---- MATERIAL PROVIDED

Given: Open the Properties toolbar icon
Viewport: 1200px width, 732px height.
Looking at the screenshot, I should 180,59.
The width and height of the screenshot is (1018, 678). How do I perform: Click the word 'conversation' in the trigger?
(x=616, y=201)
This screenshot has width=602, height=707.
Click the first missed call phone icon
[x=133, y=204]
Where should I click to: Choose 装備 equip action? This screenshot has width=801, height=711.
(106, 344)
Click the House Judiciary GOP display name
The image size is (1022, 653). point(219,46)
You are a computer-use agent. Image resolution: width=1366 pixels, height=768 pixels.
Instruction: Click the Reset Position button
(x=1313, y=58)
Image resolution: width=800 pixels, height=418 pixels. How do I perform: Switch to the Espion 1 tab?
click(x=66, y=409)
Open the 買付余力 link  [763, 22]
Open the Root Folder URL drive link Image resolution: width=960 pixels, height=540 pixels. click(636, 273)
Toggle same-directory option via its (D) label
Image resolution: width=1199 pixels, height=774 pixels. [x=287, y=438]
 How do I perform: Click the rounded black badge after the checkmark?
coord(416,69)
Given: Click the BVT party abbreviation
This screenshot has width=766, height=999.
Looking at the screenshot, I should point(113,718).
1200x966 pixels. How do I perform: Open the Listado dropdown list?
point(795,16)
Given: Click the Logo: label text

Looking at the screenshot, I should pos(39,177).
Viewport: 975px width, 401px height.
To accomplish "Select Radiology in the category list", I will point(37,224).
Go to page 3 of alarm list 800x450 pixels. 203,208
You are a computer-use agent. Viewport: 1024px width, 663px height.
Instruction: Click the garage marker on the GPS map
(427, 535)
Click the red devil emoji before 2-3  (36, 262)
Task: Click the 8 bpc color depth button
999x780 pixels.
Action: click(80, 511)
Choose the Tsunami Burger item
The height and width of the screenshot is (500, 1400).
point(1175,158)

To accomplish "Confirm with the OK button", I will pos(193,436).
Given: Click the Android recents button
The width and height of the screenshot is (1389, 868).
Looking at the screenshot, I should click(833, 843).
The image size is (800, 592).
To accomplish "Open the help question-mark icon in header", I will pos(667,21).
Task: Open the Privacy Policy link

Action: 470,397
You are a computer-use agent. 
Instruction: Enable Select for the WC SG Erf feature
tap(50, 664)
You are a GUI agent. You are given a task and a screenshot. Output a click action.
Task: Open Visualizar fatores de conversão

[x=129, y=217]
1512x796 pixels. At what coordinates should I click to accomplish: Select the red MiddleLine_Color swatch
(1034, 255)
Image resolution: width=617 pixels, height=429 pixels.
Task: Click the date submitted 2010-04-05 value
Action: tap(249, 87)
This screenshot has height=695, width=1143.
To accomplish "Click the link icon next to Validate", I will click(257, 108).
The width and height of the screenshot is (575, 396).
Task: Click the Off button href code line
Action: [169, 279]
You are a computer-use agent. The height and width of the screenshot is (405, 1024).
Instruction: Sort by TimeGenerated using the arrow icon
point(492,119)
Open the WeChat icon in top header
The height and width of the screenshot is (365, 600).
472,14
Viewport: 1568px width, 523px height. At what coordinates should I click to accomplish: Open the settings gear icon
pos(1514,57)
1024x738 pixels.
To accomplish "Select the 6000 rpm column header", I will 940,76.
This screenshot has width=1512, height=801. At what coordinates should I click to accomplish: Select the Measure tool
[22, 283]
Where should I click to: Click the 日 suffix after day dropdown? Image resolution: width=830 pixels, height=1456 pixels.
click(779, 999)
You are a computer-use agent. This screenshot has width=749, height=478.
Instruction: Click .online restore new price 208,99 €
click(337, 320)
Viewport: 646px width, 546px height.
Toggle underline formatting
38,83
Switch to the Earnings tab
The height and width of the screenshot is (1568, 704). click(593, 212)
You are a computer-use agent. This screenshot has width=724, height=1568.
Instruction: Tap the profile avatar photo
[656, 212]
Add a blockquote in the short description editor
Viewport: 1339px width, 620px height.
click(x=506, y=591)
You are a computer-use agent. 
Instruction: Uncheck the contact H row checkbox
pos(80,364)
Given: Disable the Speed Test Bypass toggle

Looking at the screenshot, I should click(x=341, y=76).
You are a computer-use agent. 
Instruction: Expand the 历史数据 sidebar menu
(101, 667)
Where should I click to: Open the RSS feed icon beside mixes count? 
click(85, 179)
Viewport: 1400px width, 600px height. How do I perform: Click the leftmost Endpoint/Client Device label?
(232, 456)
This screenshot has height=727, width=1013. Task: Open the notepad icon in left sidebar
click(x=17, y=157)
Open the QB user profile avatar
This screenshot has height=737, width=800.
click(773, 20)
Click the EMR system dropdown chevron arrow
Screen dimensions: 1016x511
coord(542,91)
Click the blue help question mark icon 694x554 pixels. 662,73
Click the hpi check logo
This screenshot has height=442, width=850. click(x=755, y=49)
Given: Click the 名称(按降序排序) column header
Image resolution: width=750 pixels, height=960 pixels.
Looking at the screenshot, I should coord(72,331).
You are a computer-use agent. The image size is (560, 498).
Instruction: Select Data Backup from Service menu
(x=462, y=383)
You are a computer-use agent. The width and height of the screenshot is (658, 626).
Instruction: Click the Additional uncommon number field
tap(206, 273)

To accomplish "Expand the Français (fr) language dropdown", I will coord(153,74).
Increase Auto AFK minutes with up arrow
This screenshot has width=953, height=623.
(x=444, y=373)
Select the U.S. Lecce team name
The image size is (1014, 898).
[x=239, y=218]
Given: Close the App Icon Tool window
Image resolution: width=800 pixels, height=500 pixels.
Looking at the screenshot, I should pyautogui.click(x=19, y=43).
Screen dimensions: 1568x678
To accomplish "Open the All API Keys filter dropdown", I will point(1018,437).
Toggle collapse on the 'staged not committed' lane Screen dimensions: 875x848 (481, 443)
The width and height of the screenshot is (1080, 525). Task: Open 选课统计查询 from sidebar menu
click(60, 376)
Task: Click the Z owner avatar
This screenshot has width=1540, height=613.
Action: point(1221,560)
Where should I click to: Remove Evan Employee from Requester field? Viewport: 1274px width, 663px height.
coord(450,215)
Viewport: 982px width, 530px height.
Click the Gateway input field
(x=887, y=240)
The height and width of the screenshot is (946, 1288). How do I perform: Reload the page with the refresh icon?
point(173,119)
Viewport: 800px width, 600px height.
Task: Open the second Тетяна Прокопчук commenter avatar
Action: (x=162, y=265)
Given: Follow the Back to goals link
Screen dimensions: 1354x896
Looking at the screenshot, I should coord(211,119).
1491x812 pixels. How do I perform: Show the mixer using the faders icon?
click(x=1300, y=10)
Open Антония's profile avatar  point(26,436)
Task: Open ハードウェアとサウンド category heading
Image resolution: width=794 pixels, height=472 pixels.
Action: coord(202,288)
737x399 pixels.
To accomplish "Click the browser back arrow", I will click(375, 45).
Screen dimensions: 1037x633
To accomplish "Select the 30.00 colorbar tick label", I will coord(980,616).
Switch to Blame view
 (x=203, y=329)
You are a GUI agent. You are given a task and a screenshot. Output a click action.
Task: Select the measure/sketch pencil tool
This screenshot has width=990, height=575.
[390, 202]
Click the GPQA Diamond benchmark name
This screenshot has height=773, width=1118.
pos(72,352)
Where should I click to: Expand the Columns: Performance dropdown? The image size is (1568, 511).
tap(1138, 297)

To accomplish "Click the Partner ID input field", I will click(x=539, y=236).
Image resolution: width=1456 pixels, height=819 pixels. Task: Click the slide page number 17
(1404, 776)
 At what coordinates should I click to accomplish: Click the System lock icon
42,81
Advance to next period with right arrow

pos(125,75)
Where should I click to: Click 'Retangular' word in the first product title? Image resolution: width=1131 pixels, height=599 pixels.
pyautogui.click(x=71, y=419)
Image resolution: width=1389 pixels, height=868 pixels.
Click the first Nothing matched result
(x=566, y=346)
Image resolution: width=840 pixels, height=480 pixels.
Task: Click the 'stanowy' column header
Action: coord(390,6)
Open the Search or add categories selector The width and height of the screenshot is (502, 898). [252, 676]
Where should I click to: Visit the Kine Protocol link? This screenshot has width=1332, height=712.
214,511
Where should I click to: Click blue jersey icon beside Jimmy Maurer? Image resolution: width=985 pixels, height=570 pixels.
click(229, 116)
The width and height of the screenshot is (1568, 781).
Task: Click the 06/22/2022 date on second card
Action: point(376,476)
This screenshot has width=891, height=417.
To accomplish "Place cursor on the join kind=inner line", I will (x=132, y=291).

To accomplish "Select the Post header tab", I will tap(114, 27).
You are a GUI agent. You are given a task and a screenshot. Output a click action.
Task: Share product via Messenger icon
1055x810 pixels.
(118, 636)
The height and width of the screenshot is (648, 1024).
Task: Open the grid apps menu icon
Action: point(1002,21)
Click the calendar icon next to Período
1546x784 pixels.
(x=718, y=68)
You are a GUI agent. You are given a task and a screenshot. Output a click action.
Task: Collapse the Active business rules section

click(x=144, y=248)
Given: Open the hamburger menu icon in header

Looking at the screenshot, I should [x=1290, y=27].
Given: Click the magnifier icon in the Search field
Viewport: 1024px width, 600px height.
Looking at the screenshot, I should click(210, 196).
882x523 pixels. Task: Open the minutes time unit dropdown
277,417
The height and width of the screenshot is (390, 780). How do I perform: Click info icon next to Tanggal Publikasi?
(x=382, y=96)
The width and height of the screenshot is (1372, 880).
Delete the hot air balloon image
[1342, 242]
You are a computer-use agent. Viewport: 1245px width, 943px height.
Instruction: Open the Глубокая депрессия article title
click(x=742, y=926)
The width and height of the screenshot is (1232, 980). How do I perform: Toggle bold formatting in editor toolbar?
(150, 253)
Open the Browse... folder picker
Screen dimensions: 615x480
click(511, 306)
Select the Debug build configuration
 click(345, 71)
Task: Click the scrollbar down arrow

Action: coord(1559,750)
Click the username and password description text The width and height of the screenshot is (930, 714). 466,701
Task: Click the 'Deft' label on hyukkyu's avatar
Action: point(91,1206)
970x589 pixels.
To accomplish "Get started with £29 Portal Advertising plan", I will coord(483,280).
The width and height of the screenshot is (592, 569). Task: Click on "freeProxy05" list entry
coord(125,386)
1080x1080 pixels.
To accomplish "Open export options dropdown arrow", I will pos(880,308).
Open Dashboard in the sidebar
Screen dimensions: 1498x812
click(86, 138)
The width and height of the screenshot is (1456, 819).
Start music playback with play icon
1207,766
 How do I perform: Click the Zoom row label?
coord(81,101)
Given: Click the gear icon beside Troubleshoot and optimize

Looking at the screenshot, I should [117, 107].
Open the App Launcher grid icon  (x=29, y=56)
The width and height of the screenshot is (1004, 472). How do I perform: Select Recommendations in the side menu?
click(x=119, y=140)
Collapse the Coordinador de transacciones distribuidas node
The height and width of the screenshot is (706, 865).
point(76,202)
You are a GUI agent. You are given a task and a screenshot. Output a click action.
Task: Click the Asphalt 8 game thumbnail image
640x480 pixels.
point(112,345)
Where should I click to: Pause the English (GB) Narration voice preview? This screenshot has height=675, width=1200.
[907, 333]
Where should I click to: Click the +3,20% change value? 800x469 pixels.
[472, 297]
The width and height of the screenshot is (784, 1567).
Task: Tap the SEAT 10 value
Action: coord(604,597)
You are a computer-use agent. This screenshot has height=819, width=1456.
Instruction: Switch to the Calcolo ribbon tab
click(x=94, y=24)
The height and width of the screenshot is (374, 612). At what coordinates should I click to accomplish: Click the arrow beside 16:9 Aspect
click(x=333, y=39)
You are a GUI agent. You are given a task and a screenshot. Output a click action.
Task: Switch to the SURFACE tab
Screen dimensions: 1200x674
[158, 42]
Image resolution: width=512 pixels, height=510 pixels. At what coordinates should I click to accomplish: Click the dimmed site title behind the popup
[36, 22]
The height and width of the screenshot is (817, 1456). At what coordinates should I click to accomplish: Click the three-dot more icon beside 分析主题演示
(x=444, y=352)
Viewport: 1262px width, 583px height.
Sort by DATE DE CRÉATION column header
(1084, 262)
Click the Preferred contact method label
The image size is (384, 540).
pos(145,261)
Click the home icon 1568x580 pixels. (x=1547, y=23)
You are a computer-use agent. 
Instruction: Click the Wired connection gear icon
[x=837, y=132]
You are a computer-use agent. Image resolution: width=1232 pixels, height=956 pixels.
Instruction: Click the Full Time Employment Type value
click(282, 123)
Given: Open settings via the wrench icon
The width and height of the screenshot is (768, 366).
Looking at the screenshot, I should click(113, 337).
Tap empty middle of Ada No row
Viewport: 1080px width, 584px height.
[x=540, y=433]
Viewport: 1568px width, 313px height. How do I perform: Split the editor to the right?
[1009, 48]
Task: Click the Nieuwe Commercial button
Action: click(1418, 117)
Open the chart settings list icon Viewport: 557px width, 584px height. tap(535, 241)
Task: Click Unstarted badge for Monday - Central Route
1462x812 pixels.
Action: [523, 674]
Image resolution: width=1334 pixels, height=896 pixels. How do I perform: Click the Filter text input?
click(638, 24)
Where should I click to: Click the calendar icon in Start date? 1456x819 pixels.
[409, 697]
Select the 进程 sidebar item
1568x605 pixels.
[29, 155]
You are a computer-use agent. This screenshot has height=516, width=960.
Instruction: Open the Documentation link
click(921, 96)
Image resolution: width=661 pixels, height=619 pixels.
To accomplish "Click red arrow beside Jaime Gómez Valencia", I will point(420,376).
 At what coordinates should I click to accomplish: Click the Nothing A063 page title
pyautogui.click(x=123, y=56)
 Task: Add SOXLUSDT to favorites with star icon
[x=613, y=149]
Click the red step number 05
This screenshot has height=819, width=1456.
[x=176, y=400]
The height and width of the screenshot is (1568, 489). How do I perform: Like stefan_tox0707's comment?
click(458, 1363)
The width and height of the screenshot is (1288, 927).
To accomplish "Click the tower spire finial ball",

--------

#### [EXERCISE PROMPT]
Take the lines above from the one containing "The image size is (384, 540)." down to the one containing "You are a computer-use agent. Image resolution: width=1232", and transcribe them exactly, both ends included.

#### [OUTPUT]
The image size is (384, 540).
pos(145,261)
Click the home icon 1568x580 pixels. (x=1547, y=23)
You are a computer-use agent. 
Instruction: Click the Wired connection gear icon
[x=837, y=132]
You are a computer-use agent. Image resolution: width=1232 pixels, height=956 pixels.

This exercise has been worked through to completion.